En juin dernier, les trois associations LGBT avaient déposé une plainte contre la France devant la Commission européenne pour dénoncer l’obligation faite aux HSH d’observer une période d’abstinence de douze mois pour être autorisés à donner leur sang.
« La sécurité du receveur primera toujours »

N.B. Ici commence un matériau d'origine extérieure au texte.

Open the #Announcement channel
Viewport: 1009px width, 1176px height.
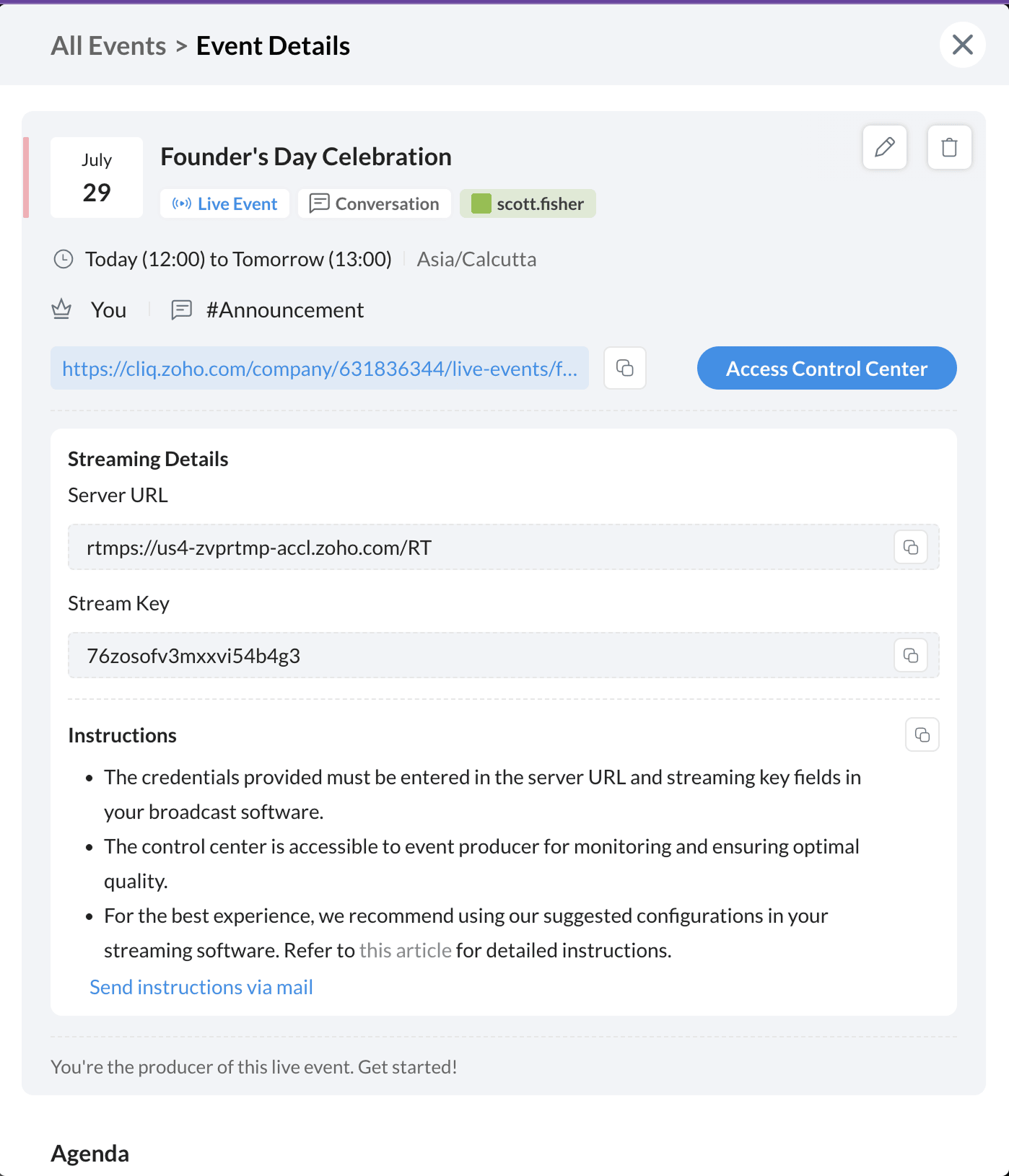coord(284,310)
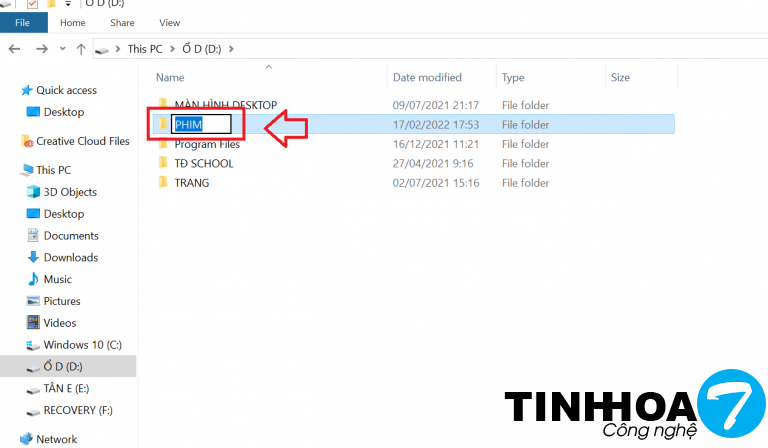Click the Back arrow navigation button

point(14,48)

Du côté des associations de malades, le message est clair : il faut continuer à garantir la sécurité des patients transfusés. Dans un communiqué commun, l’Association française des hémophiles (AFH) et AIDES rappellent que « le don du sang n’est pas un droit et qu’il n’a pas à répondre à une demande sociale des donneurs, mais aux besoins des receveurs. C’est cette logique et elle seule qui doit être préservée pour garantir la sécurité du système transfusionnel ». Ainsi, « pour la communauté des personnes vivant avec une maladie hémorragique rare, la sécurité du receveur primera toujours. Le surrisque, même minime, n’est pas acceptable. Le prix à payer des errances en matière de sécurité transfusionnelle, nous le connaissons : des centaines de personnes contaminées dans les années 1980 et une communauté décimée », indique Nicolas Giraud, président de l’AFH
Les deux associations avancent des chiffres illustrant la nécessité d’avoir une vigilance accrue sur les dons de sang d’HSH. « En 2017 en France, les HSH étaient toujours jusqu’à 200 fois plus exposés au VIH que les hétérosexuels et représentaient toujours 41 % des nouveaux diagnostics (2.600 HSH) », soulignent-elles. Pour Aurélien Beaucamp, président de AIDES, « dès l’entrée en vigueur de la réforme, l’Etat doit engager une évaluation précise de son impact et maintenir la possibilité d’un alignement total des critères entre HSH et hétérosexuels dès lors que de nouvelles données le permettront ».
« C’est un progrès »
L’Etablissement français du sang (EFS) se prépare quant à lui à accueillir ces nouveaux donneurs. « Cette mesure est un progrès par rapport aux restrictions précédemment en vigueur, explique à 20 Minutes François Toujas, président de l’EFS. Les études de l’agence sanitaire Santé publique France ont montré que l’ouverture du don du sang aux homosexuels en juillet 2016 n’avait pas augmenté le risque résiduel de transmission du virus du sida déjà " très faible " en France, de l’ordre d’un sur six millions. C’est donc une étape vers une égalité totale d’ici à 2022, si l’évaluation du risque résiduel à l’avenir va dans ce sens ».
En outre, « l’EFS mène une réflexion assez forte depuis un moment déjà afin de moderniser la relation avec les donneurs, d’améliorer l’accueil de celles et ceux qui viennent vers nous pour donner leur sang, et d’être capable de leur fournir tous les outils nécessaires pour leur permettre d’évaluer leur capacité à donner ».